DIE LINKE will das BAföG zur elternunabhängigen, bedarfsdeckenden und repressionsfreien Grundsicherung ausbauen. Es muss an die realen Lebenshaltungskosten angepasst und wieder auf einen Vollzuschuss umgestellt werden. Denn die Aussicht, am Ende des Studiums vor einem Schuldenberg zu stehen, schreckt gerade junge Menschen aus nichtakademischen Elternhäusern vom Studium ab. Die Altersgrenze von 30 Jahren muss abgeschafft werden. Gezahlt werden soll diese Grundsicherung für die Zeit der durchschnittlichen Studiendauer.
DIE LINKE will auf diese Weise eine verlässliche Studienfinanzierung ermöglichen. Eine entsprechende Reform des BAföG muss so ausgestaltet sein, dass sozial schlechter gestellte Haushalte entlastet werden und finanzstarke Haushalte etwa über höhere Einkommens-, Vermögens- und Erbschaftssteuern einen stärkeren Beitrag zur Ausbildung junger Menschen leisten. Für DIE LINKE gilt: Der Bildungsweg der Studierenden darf nicht vom guten Willen der Eltern abhängig sein sollte.
Wie ist Ihre grundsätzliche Einstellung zu leistungsabhängigen Stipendien im Verhältnis zum BAföG?

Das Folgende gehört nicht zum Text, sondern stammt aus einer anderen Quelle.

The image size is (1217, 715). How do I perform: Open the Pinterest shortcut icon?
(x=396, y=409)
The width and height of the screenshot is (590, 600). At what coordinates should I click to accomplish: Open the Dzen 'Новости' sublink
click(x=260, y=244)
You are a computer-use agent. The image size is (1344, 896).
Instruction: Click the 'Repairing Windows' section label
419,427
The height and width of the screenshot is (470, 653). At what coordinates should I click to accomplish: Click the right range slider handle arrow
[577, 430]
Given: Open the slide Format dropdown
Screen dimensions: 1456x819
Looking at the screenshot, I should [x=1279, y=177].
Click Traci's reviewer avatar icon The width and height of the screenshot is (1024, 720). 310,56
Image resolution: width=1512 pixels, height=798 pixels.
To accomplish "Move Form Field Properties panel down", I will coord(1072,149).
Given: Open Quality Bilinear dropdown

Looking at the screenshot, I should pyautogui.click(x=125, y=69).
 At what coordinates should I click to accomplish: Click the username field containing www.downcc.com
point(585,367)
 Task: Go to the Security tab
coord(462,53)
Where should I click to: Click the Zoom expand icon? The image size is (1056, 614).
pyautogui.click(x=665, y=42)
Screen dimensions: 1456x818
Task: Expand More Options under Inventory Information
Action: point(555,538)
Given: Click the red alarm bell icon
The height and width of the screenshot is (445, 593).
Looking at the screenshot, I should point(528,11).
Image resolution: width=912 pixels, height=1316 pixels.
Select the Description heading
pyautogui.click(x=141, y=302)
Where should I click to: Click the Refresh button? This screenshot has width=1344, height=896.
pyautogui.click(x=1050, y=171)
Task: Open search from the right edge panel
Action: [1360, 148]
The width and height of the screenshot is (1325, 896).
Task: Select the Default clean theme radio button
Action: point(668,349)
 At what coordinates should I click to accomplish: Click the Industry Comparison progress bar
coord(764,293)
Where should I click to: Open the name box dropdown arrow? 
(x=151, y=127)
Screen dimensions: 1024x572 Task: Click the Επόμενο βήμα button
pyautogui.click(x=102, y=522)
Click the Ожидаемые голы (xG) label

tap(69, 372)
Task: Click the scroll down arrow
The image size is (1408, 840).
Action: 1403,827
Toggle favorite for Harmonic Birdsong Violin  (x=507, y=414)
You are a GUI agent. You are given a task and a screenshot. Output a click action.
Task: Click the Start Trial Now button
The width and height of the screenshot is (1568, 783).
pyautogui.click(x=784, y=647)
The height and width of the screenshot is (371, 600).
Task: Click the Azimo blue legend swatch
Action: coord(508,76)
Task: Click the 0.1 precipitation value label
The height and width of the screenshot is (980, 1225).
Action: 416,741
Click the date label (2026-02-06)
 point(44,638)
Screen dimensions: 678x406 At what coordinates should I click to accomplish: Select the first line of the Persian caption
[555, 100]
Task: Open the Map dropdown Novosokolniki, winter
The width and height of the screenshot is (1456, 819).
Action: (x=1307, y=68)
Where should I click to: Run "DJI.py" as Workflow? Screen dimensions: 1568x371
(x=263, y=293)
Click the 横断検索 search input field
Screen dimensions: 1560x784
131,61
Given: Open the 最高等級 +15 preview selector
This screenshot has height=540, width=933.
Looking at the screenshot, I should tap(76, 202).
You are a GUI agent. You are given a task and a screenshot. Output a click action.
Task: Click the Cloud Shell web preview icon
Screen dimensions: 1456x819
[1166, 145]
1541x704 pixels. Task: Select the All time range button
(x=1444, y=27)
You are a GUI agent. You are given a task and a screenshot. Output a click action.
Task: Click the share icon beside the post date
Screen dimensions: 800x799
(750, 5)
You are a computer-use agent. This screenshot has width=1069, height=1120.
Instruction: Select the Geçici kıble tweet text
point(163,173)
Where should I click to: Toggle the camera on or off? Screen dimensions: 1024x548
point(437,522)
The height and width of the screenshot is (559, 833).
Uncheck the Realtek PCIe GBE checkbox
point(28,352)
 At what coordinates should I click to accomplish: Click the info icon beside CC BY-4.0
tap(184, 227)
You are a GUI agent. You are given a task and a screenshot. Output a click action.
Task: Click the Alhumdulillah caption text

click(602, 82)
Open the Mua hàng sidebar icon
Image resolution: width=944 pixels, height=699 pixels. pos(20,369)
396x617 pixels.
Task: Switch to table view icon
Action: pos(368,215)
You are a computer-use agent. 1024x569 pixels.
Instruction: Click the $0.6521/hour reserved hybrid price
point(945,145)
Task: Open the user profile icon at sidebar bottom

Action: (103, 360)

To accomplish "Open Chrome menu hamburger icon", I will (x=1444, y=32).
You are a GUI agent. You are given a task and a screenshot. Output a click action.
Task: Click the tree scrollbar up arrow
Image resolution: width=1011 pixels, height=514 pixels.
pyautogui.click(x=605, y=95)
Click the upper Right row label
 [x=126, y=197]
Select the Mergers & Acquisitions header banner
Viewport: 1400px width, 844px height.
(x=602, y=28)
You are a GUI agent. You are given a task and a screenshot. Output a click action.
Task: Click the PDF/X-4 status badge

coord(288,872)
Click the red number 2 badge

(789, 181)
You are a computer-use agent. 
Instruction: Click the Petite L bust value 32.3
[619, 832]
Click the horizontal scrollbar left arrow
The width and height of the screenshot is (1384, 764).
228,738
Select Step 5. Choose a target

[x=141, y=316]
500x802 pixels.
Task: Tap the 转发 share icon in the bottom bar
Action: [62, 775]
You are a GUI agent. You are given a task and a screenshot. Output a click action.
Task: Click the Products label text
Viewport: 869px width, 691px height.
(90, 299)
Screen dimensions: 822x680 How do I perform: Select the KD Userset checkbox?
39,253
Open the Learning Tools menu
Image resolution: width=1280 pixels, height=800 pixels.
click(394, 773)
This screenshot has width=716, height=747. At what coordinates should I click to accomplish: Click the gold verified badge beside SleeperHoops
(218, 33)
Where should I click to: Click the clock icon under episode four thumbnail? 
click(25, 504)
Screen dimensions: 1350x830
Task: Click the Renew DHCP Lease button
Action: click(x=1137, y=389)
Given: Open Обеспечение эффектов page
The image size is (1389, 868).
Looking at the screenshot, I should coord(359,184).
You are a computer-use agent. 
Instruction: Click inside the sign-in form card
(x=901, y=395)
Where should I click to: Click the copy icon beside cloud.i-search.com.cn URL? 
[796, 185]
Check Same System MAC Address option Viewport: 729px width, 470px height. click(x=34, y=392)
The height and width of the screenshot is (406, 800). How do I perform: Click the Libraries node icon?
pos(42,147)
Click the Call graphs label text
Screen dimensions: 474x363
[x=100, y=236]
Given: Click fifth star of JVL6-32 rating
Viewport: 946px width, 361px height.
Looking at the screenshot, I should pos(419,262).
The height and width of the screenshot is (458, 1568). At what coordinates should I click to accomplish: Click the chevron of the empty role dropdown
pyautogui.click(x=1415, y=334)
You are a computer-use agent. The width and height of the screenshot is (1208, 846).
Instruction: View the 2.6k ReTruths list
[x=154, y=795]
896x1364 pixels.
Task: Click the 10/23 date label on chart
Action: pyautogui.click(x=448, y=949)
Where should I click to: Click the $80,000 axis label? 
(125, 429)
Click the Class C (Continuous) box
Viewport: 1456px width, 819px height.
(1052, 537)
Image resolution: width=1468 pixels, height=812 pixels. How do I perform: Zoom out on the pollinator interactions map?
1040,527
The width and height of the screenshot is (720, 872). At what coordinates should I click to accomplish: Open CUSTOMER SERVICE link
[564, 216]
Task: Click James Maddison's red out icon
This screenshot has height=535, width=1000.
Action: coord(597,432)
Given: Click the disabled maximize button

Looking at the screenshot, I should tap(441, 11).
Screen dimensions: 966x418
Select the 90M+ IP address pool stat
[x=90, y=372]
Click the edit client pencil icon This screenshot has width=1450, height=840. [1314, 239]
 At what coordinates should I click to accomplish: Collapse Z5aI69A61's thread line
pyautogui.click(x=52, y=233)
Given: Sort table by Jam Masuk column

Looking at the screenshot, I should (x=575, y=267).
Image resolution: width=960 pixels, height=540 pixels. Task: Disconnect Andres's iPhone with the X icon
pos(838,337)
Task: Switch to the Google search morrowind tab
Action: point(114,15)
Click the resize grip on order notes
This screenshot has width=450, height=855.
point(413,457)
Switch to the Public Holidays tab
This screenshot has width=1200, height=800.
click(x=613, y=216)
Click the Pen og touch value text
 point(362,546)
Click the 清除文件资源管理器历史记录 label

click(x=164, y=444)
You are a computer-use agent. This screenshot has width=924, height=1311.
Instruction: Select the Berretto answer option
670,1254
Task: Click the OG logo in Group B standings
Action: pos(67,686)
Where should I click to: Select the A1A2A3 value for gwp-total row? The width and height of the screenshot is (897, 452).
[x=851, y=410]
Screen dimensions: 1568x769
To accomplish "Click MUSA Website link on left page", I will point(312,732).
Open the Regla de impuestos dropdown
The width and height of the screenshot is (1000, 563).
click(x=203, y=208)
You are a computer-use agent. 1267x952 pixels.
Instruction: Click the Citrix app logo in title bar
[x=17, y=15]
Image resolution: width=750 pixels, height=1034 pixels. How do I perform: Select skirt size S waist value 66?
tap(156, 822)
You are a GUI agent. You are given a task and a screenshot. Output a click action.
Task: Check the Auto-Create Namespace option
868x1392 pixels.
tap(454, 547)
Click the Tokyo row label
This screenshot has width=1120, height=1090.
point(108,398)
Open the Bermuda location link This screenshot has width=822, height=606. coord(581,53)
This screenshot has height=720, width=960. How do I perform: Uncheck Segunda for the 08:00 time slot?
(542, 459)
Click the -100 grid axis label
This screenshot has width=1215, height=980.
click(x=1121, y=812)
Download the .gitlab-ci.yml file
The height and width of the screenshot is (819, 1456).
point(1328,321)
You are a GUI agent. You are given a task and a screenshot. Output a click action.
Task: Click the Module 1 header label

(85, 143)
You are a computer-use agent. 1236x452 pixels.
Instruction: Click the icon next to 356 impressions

DIE LINKE streitet für eine verlässliche Ausbildungsförderung, damit akademische Bildung nicht vom Geldbeutel der Eltern abhängt und möglichst vielen zugutekommt. Das Stipendienprogramm der schwarz-gelben Koalition ist ein Schritt in die falsche Richtung, denn nur die "leistungsstärksten zehn Prozent der Studierenden" sollen mit 300 Euro im Monat gefördert werden und zwar nur sofern private Geldgeber die Hälfte zuschießen. Demgegenüber konnten Millionen von Studierenden in den vergangenen 40 Jahren mit Hilfe des BAföG erfolgreich studieren. Im Gegensatz zu Stipendien oder Krediten haben alle nach dem Gesetz bedürftigen Studierenden - aber auch SchülerInnen in schulischer Ausbildung oder an Fachoberschulen - das Recht, BAföG zu erhalten. Sie können gegen Bescheide klagen und ihr Recht einfordern.